### [WHAT IS REQUIRED]
Reduce the material below to its lines containing "browser".

### [DATA TO USE]
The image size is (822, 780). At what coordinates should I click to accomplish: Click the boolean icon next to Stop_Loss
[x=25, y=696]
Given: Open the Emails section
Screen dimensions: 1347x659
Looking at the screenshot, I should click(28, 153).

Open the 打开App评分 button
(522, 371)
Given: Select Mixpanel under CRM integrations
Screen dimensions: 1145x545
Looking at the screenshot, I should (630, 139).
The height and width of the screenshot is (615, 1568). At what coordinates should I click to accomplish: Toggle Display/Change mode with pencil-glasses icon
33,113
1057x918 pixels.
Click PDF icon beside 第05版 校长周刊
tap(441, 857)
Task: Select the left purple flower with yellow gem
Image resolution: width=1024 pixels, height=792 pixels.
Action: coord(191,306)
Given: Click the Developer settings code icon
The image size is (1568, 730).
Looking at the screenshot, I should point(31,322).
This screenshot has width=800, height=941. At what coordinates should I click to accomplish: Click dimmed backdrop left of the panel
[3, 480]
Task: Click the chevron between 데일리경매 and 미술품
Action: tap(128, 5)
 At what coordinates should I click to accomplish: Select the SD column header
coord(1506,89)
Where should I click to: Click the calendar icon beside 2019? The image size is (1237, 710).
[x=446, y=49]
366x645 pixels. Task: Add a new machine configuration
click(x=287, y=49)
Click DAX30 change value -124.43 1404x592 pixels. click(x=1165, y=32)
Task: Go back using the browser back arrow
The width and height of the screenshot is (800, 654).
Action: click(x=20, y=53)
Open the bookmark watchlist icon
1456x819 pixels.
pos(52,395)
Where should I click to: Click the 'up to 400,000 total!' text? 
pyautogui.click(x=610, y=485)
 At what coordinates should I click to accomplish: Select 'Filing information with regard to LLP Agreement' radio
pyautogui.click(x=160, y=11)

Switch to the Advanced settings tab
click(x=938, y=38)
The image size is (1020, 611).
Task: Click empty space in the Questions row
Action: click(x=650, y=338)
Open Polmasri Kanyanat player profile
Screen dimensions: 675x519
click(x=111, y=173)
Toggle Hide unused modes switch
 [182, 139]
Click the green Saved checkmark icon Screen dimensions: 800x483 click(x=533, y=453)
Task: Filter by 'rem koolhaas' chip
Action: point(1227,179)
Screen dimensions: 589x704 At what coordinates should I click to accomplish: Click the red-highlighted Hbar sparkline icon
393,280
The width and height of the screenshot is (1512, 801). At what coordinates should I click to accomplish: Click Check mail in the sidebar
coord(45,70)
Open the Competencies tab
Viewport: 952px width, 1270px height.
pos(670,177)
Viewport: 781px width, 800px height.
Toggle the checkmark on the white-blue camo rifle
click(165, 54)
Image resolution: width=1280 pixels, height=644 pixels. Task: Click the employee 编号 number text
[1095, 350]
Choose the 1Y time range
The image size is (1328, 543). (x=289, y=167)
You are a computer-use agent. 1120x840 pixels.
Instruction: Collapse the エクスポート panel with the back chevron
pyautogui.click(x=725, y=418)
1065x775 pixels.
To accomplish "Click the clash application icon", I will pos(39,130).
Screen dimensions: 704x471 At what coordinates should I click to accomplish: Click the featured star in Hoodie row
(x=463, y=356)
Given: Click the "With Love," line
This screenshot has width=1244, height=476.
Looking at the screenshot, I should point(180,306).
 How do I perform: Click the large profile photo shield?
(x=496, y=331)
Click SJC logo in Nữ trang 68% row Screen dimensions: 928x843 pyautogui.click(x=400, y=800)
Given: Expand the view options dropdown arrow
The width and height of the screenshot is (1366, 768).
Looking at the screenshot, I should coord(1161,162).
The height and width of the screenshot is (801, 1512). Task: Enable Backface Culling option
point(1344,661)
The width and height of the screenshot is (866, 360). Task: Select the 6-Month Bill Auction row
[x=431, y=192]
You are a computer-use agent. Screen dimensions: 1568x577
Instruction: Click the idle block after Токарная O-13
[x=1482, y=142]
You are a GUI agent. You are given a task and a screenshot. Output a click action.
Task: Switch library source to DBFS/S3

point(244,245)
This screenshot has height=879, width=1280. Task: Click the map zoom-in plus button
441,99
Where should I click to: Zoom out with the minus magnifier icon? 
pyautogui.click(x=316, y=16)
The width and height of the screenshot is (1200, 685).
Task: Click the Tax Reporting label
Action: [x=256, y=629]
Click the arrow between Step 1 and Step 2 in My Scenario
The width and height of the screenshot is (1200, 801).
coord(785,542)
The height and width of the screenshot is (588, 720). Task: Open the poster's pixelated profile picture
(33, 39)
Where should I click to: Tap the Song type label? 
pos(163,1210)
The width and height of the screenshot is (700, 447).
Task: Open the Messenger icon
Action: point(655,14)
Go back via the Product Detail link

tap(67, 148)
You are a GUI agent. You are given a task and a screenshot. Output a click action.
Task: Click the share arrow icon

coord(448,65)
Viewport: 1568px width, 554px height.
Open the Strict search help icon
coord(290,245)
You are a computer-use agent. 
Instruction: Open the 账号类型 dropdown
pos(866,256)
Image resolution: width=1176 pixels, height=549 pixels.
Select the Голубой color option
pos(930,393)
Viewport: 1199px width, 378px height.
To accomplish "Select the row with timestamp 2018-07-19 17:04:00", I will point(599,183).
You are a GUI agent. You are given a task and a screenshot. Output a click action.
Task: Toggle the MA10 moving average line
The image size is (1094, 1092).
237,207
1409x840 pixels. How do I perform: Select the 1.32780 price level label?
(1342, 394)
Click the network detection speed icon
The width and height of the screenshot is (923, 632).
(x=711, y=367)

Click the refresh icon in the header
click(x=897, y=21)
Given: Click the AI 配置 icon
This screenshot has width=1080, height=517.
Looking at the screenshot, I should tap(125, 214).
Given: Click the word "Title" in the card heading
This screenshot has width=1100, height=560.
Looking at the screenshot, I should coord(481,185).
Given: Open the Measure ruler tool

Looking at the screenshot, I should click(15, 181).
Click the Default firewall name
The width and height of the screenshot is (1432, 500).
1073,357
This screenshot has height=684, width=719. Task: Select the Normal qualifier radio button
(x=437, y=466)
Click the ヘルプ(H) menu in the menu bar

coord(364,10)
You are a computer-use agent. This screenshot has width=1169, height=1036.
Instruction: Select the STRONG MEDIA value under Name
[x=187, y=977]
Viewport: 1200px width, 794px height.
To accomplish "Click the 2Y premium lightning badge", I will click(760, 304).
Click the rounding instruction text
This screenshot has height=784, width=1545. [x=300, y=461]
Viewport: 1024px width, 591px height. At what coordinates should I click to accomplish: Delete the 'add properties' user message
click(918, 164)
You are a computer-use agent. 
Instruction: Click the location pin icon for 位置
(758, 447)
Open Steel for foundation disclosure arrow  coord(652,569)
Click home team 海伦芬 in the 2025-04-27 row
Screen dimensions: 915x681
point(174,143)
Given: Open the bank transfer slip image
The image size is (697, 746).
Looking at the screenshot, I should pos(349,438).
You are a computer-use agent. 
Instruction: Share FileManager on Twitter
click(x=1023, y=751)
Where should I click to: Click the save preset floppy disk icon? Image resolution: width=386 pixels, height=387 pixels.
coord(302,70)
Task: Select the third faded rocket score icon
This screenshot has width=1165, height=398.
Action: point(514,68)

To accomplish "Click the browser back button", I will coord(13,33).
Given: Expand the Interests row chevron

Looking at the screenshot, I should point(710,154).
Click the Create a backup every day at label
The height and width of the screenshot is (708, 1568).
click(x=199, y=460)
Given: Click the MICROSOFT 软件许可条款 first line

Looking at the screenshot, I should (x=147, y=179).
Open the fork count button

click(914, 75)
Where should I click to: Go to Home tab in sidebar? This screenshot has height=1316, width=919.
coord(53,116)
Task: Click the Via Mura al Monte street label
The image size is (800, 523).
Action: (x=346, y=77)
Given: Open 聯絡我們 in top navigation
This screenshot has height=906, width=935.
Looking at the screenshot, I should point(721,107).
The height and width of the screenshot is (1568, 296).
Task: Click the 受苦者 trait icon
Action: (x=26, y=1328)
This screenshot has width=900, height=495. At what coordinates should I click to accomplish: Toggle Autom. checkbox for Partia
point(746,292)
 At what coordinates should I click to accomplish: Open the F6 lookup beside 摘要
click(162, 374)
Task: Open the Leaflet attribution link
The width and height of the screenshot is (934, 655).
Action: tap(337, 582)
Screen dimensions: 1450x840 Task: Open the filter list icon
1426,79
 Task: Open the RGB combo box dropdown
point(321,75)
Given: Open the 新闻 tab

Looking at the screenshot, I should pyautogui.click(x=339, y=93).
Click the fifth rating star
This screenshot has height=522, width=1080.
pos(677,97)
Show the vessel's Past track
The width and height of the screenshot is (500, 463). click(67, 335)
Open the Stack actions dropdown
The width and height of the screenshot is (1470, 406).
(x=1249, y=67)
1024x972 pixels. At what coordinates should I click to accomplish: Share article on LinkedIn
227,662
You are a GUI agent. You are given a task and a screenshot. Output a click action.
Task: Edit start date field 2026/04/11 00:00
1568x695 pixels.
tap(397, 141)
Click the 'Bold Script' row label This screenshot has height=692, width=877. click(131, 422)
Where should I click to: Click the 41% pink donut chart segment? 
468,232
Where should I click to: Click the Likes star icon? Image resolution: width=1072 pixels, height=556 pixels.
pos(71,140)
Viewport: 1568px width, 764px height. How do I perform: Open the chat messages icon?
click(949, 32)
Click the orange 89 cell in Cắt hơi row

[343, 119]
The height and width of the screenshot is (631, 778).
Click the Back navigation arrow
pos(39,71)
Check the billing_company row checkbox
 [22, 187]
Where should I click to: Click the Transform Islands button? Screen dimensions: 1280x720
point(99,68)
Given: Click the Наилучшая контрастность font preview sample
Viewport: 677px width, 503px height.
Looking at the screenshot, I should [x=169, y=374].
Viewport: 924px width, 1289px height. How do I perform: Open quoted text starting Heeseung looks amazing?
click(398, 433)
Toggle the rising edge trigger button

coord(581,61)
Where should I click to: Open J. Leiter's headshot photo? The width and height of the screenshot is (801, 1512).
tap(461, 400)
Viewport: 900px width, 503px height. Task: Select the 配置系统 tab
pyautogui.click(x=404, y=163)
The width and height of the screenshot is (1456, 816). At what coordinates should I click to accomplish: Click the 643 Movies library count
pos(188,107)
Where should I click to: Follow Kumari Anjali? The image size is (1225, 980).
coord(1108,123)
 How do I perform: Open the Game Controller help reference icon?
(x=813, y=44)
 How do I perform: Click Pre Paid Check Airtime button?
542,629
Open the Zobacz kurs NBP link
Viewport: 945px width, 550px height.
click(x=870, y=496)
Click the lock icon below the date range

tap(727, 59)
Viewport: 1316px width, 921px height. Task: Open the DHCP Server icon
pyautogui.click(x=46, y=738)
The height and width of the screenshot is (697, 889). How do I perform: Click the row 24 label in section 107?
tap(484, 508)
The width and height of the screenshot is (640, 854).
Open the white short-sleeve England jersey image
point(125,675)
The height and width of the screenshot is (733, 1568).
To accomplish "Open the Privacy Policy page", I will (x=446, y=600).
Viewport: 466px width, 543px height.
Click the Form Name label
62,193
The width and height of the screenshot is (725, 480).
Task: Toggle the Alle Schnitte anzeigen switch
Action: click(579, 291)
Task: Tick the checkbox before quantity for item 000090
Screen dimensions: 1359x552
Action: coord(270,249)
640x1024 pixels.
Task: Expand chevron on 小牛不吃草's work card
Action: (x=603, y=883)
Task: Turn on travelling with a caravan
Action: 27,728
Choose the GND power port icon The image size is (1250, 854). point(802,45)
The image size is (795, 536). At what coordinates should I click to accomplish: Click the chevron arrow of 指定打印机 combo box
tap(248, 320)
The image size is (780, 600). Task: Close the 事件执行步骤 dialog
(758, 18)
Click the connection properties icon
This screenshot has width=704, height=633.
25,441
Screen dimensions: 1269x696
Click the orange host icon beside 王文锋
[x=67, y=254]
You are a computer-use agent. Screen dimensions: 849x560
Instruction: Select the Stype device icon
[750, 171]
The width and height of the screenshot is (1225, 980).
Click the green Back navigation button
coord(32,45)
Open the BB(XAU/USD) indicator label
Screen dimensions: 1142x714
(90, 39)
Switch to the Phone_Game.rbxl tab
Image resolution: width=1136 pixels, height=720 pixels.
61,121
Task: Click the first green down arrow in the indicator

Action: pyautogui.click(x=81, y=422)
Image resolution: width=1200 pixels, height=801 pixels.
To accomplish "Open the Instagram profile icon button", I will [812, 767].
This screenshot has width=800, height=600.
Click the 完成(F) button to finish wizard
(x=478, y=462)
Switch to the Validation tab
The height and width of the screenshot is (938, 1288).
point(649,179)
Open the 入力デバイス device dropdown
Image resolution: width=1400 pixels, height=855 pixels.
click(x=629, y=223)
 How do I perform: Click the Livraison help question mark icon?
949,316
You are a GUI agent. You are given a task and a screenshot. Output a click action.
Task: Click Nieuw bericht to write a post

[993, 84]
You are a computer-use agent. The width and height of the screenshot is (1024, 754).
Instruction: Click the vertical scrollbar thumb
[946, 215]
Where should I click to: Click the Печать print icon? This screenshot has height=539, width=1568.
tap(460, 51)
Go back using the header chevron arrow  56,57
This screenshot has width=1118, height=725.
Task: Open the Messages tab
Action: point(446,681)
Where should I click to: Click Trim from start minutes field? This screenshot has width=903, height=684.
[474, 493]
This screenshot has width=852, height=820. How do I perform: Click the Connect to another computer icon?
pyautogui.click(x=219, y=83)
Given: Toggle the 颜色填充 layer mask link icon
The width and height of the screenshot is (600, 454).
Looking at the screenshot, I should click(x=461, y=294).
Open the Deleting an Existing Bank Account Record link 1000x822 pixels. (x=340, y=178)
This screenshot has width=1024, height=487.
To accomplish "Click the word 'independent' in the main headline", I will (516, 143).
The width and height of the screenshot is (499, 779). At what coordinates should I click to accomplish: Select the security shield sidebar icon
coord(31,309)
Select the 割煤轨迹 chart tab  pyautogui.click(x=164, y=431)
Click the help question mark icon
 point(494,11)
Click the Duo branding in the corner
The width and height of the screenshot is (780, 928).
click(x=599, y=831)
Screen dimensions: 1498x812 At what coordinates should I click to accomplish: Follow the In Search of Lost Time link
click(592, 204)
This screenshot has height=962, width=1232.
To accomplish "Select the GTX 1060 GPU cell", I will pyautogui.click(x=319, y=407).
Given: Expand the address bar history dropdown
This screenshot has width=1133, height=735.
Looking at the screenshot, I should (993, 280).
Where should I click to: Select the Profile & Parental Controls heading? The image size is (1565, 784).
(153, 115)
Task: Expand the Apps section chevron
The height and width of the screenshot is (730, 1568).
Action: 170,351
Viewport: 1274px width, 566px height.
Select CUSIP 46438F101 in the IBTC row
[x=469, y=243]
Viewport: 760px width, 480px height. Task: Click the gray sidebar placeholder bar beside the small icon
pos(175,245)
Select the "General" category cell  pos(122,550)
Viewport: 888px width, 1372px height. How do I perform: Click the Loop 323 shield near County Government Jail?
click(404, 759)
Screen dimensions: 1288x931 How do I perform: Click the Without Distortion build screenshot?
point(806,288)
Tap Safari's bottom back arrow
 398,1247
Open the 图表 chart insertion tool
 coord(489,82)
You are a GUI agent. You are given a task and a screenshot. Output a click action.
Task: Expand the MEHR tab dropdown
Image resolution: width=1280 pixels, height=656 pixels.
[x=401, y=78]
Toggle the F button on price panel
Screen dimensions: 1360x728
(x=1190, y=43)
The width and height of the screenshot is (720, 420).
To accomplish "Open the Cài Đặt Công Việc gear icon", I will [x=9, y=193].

### [RESPONSE TO THE TASK]
Task: Go back using the browser back arrow
To accomplish "Click the browser back button", I will coord(13,33).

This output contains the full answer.